German Aluminium Industry Faces Continued Pressure
The German aluminium industry has started 2026 under significant strain, with first-quarter production data showing no signs of a cyclical economic recovery. According to the latest figures released by the industry association Aluminium Deutschland (AD), central market segments remain locked in a downward trend, driven by high domestic structural costs, weak demand, and tightening scrap markets.
Production Slump Across Key Segments
Total production volumes for both the recycling and semi-finished product sectors dipped in Q1 2026 compared to the previous year.
- Recycling Aluminium: Total recycling volumes fell by 3% to 684,564 tonnes. While refiners managed a modest 2% increase (reaching 128,639 tonnes), remelters saw a sharp 4% drop to 555,925 tonnes, dragging down the overall segment.
- Aluminium Semi-Finished Products: Overall output dipped by 1% to 568,688 tonnes. Within this sector, rolled products—crucial for packaging and various industrial applications—softened slightly by 1% to 452,894 tonnes. Meanwhile, extruded products plummeted by 4% to 115,794 tonnes, heavily impacted by ongoing stagnation in the automotive and construction sectors.
“The current figures show that the aluminium industry continues to operate in a difficult economic and structural environment,” stated AD President Rob van Gils. “Isolated positive developments do not change the fact that core segments are under intense pressure.”
Scrap Shortages and Grim Corporate Outlook
Compounding the production drop is a severe supply bottleneck in raw materials. An overwhelming 85% of companies report a shortage of aluminium scrap, posing a direct threat to the recycling economy, which relies on scrap to ensure resource-efficient and competitive production.
A recent industry survey underlines deep-seated pessimism among manufacturers:
- 66% of companies rate their current order books as “poor” or “very poor.”
- 71% report low capacity utilization.
- 57% do not expect any business improvement before the end of 2026.
Furthermore, 76% of surveyed firms believe it is currently improbable or impossible to achieve Germany’s 2045 climate neutrality targets while simultaneously maintaining industrial production within the country.
Structural Deindustrialization Risks
In response to the prolonged crisis, German aluminium companies are increasingly resorting to cost-cutting measures, capacity reductions, and plant closures. Job cuts in Germany are currently the most frequently cited measure, raising alarms that vital industrial value chains, technical know-how, and future investments could permanently migrate abroad.
AD Managing Director Angelika El-Noshokaty warned that the current crisis goes far beyond temporary cyclical dips.

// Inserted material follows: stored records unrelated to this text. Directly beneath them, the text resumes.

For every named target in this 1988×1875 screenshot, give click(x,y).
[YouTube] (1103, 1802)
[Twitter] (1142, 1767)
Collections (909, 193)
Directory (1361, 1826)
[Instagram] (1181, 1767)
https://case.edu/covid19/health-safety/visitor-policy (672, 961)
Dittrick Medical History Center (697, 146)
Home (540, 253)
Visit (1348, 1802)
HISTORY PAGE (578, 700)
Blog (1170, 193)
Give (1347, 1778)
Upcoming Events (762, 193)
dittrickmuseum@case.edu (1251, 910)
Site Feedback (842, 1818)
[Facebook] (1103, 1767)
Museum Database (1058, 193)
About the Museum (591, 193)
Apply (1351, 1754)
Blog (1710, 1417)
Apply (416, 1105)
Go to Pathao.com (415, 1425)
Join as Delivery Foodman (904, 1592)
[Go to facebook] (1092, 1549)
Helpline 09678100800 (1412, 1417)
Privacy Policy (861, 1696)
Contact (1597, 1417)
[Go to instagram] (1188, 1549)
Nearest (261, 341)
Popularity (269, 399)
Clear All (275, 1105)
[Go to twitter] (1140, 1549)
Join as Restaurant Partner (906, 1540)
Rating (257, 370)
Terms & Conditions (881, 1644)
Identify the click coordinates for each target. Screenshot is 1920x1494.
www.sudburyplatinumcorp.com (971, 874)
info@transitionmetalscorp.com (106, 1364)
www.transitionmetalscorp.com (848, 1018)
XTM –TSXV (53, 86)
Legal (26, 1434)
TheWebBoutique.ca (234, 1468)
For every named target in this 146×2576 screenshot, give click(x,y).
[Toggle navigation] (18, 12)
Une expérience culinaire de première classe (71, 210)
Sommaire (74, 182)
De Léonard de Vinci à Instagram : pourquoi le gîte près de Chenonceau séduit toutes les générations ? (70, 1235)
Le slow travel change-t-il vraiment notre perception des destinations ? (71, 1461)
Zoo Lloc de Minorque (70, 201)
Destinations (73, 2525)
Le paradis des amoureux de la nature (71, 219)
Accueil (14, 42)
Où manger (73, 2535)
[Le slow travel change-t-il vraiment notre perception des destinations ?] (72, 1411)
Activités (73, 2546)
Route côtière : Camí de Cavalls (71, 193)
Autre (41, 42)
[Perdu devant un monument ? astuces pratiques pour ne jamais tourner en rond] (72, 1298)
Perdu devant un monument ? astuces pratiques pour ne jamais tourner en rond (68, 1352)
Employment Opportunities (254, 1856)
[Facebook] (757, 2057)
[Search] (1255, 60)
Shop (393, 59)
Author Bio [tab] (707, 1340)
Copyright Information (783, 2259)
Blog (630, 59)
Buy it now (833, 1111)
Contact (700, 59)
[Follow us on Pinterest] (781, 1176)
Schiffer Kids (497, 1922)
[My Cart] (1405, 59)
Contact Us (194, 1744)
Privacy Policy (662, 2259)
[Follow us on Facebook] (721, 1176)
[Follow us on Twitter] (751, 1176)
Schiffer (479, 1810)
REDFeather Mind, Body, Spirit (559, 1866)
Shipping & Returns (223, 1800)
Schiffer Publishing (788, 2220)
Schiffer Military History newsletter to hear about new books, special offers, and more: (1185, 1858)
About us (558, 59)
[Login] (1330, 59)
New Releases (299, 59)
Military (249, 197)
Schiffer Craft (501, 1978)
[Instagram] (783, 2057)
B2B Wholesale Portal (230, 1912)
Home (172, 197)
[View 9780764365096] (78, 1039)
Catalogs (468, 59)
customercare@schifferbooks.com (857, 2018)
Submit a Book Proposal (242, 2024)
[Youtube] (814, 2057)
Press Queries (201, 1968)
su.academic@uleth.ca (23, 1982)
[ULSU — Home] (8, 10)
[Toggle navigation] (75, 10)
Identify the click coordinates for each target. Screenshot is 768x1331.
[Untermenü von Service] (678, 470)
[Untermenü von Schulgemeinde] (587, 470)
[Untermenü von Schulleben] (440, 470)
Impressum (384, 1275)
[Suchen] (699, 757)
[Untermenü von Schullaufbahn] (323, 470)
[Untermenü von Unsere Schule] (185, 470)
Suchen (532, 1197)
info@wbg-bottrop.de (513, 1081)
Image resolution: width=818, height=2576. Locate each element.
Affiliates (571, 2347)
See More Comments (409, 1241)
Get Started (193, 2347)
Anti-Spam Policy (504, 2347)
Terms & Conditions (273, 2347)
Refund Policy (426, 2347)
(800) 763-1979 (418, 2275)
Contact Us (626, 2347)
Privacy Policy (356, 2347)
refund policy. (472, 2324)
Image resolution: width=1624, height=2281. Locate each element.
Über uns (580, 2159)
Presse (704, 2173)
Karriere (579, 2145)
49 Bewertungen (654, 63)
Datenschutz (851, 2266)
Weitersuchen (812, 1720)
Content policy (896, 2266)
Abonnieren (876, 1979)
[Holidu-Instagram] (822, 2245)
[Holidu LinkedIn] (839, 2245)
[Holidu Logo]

“The situation in the aluminium industry shows that we are not dealing with a short-term weakness in individual segments, but rather with a threat to the industrial substance of Germany as a manufacturing hub,” El-Noshokaty said. “High costs, weak demand, scarce raw materials, and growing regulation are burdening companies simultaneously.”
Industry Demands Political Intervention
Aluminium remains an indispensable material for European core industries—spanning automotive, aerospace, defense, energy, and consumer packaging. To halt the migration of production and preserve German jobs, AD is calling on policymakers to urgently establish competitive energy prices, slash bureaucratic red tape, improve scrap availability, and provide long-term planning security.